▶ **Directive**
Please list every line of the material below that contains the word "with".

▶ **Dataset entries**

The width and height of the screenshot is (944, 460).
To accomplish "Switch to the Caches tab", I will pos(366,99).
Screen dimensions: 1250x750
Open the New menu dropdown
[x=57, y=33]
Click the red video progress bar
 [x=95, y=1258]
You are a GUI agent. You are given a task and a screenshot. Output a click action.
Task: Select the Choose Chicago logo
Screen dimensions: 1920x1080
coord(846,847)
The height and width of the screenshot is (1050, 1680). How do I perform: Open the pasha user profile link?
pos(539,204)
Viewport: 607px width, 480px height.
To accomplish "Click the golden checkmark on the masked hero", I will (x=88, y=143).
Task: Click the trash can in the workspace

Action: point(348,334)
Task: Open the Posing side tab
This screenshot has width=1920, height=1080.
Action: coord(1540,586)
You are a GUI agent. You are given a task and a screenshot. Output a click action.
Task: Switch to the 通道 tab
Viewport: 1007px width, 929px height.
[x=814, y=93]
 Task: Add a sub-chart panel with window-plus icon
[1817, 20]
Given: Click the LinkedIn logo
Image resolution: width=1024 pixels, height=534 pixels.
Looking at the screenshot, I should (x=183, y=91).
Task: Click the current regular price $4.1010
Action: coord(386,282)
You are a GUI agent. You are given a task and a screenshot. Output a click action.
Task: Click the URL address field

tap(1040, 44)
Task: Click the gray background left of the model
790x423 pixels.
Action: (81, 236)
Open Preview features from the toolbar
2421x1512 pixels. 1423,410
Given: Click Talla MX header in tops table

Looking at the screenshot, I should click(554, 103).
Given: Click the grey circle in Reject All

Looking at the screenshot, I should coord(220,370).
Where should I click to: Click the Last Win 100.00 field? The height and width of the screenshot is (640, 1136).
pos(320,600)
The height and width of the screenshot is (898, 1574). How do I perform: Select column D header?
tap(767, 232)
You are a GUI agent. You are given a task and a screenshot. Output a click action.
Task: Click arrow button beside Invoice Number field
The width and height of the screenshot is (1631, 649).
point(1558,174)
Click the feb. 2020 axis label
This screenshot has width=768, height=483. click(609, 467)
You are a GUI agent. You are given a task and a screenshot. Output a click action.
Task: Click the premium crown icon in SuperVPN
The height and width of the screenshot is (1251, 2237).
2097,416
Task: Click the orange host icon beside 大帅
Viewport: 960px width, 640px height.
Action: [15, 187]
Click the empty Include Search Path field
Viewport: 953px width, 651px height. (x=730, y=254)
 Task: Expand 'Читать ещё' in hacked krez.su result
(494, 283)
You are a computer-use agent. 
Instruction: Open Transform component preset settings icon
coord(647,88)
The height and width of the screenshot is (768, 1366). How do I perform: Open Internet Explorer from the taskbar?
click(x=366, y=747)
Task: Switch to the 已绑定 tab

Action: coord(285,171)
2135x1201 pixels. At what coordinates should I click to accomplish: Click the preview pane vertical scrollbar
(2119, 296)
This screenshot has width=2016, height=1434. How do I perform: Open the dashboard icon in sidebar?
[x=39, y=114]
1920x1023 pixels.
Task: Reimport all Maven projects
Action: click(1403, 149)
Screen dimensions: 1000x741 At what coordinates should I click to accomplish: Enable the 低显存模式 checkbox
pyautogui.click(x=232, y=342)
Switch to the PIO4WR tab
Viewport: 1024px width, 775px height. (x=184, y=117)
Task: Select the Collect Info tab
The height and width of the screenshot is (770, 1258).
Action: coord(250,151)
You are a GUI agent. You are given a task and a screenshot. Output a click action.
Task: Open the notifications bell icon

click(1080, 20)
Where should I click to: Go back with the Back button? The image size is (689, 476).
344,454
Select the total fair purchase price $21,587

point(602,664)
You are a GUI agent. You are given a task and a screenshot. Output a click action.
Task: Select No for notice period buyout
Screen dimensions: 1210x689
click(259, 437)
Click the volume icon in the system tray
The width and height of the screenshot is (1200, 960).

▶ **Written response**
 Task: Add a sub-chart panel with window-plus icon
Where should I click to: Go back with the Back button? The image size is (689, 476).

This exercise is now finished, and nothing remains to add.